Valencia lowered her chin and looked right into the old man’s eyes. “Your nephews”—she paused for a moment, made sure she had his attention—“came across some files that belong to the Calcott Corporation. Sensitive files from an active court case, a federal case. They used those files and blackmailed the law firm that represents Calcott. The law firm paid your nephews. I advised them to do that. It was a one-time act of generosity. It won’t be repeated.”

Rabinowitz tented his fingers on the table. A dark expression settled on his face. “I’m going to say it again. My nephews had nothing to do with whatever it is you’re talking about. To be polite, I will ask you a hypothetical question. If the boys did do that—these boys would never do anything like that—but if they did do something, what is it you would have me do?”

Valencia mirrored the man’s hands and posture. She then turned her wrist toward her nose and sniffed her perfume. She leaned forward, picked up a piece of baklava and took a bite of it. She sat there chewing for a moment, enjoying its taste, then took a sip of vodka.
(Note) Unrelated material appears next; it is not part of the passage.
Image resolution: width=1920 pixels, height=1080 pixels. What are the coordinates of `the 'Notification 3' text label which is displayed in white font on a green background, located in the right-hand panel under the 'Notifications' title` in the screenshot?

“We made the payment. Now we need the problem to go away. I’m going to be clear with you, so please don’t think I’m trying to threaten you. If it doesn’t go away, if for some reason we hear something else about these files, I will be forced to call Albert Dunning. Do you know who that is?”

“I’m afraid not,” said Rabinowitz.

“He’s the special agent in charge of the Newark FBI. He is a very dear friend of mine. We worked together for two years. I’ve been to his house. I’ve swam in his swimming pool. If I called him and told him to have customs agents take a look at containers coming from Shenzhen, if I told him specifically to examine all shipments from the Piang Won Company, what would he find?”

“I don’t know,” said Rabinowitz, shaking his head. “What would you find if you looked in there?”

“If I looked?” asked Valencia, glancing at the ceiling, smiling. “I would probably find shipments of different chemical substances. Maybe methylone. Depending on what time of month, pentedrone, maybe crystal meth. All kinds of things.”

She held up her left hand while she spoke and showed him her perfect red fingernails. “But I don’t look in shipping containers. I’m not a customs agent.”

“You are in communications.”

“Exactly.”

He closed his eyes and appeared to give her words some thought. He stayed silent for almost ten seconds. Valencia kept her eyes on him the whole time.

“It is impossible that my nephews would engage in such behavior,” said Yakov Rabinowitz, his voice softer now. “They are good boys, but since you have come here, and because we have mutual friends, I will suggest to them that they should never even think about anything like that in the future.”

She raised her glass, locked eyes with him. “Can we drink to that?”